On such a day, under an azure sky, you could forget there was a cloud on the horizon.
Our migratory waders – these remarkable shorebirds that traverse the globe on yearly migrations – are on a spiral to extinction.
The brutal facts of the collapse in their populations were presented at a forum organised by BirdLife Tasmania to coincide with the shorebirds’ summer sojourn here. The forum was followed up a few days later by a trip to the mudflats and saltmarsh of Orielton Lagoon, Sorell, to observe the waders.
The waders, as expected, were few and far between, especially compared with a half century ago when Tasmanian birders began monitoring their number. These vital data sets comprise the oldest records of shorebirds in the country and provide a grim picture of what has happened to them.
About 20 species of wader regularly spend their non-breeding season far away from their nesting habitat in the far north of the northern hemisphere and at least 10 of these have declined by up to 95 per cent in Tasmania in recent years. Declines are showing up more starkly in Tasmania because it is at the very end of the shorebirds’ migratory route, the South-East Asia Australasian Flyway, and traditionally fewer birds reach the extremities of their range.
When monitoring started in earnest in the early 1970s the wetlands of south-east Tasmania were awash with shorebirds. One species, the eastern curlew, flew in its thousands, although not in the number that blackened the skies over Sorell in the 1920s and 1930s, when curlews – the size of a crow and the largest of the waders – were shot for the pot during the great depression.
The statistics now show the numbers of eastern curlew have declined by 95 per cent, although they can still be seen in very small numbers. This is the not the case of the once common curlew sandpiper which is now listed as extinct in Tasmania.

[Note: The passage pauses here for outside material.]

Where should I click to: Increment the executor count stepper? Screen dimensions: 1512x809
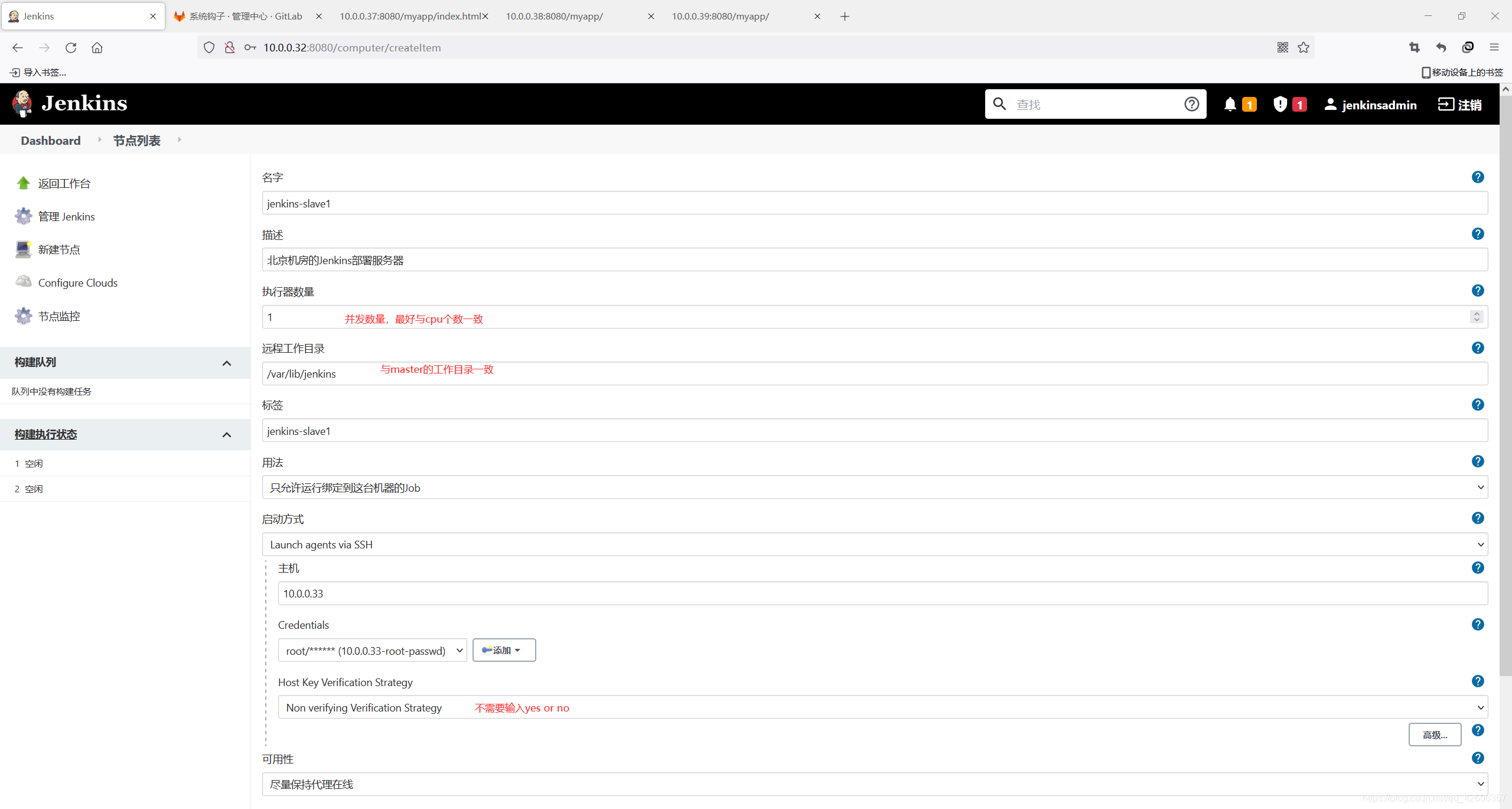pyautogui.click(x=1477, y=313)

The main cause of decline is the reclamation of the wetlands in South-East Asia which the waders use for refuelling stops on their long migrations. Development along Australian coastlines is also a factor.
The grim reality of wader decline was in focus when the birders gathered on the mudflats. The golden plovers viewed from Cemetery Point in Sorell proved a highlight, especially in the knowledge they have declined by 60 per cent. It was hard to believe these beautiful birds could vanish forever.